The Court of Appeals upheld a strata bylaw that permits only one unit to be rented at any one time within a Vancouver condo building.
A total of 158 units comprise 1445 Marpole Avenue, Hycroft Towers, in Vancouver.
The appeal was brought forth by four family member investors who, together, own three units in the building. They had previously rented out one of the three units, despite their application to do so being rejected by the strata council. That was in violation of the strata bylaws, which were upheld by the ruling.
And according to one investor, there is nothing the family can do.
“The bylaws were in the condominium documents when the owners bought the property. Each condo board has it own by-laws which must follow the Strata Property Act,” Tim Mangat, a seasoned investor, told MortgageBrokerNews.ca. “It's always the owner's responsibility to understand the rules and regulations and adhere to them.”
It’s an interesting case that certainly draws attention to the importance of thoroughly reading strata agreements prior to selling.
Many homeowners elect to retain properties when purchasing additional real estate with the purpose of renting them out. However, as this case proves, the practice isn’t always that simple.
“The BC government has more of a socialist view for the rights of a condo owner, stripping away individual rights and allowing more control to the condo board under the protection of the Strata Act,” Mangat said.
  • Robbie Ryan on 2016-08-11 10:42:52 AM

    they can sell.

  • Robbie Ryan on 2016-08-11 10:46:48 AM

    This is the buyers agents responsibility not a mortgage brokers. I don't know many brokers that read the by-laws. Why wasn't this discovered in the condo document review process? Was there sufficient time granted for the review process or was this another situation where an unconditional offer was tendered.

  • Murray Schultz on 2016-08-11 10:48:52 AM

    And yet, the metro Vancouver area and the provincial government are wagging their tongues out of the other side of their mouths regarding rental stock and the adverse effect investor-owned and largely vacant properties have on affordable housing.

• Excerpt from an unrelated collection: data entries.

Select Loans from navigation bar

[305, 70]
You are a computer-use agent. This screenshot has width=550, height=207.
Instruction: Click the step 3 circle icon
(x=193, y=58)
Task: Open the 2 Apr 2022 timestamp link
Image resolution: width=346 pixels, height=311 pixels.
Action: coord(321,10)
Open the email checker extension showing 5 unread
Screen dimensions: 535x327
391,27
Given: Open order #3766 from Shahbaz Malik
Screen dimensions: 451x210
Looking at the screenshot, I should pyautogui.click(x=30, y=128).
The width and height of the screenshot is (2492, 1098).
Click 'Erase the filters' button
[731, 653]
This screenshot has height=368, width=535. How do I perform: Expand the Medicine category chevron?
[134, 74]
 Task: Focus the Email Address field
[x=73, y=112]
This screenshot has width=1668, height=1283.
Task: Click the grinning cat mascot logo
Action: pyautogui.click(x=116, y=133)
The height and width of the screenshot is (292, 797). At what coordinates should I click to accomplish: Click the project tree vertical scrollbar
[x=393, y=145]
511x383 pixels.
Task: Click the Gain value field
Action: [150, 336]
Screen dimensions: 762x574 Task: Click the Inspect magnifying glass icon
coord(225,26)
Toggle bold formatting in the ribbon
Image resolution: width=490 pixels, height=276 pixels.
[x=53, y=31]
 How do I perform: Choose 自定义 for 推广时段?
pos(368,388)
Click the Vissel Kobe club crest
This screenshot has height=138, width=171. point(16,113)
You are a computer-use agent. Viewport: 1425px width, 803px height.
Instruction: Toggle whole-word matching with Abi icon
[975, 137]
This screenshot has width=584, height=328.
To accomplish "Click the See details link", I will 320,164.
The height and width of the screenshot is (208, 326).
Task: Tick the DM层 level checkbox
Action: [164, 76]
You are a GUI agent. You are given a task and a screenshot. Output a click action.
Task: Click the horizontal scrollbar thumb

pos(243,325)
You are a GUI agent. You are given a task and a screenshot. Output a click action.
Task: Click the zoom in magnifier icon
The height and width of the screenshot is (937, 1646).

  • Sucks to be you on 2016-08-11 3:14:25 PM

    RE reps & lawyer's responsibility to review strata/condo agreement with the clients. I don't see how a MortgageBroker could be held responsible.Was this this a case of "investors" acting in haste, buying with limited or no conditions or limited reviews?
    A condo is a legally defined neighbourhood" with rules that you agree to abide by. Don't read the rules or don't give the appropriate professionals adequate time to review the rule book, you are the problem. Not the law, not the condo Corp,not the property managers...look in the mirror, there is the problem.YOU

  • BC Broker on 2016-08-11 3:17:13 PM

    No where in the article does it say its a brokers responsibility or that they would be held responsible. Do you ppl not read?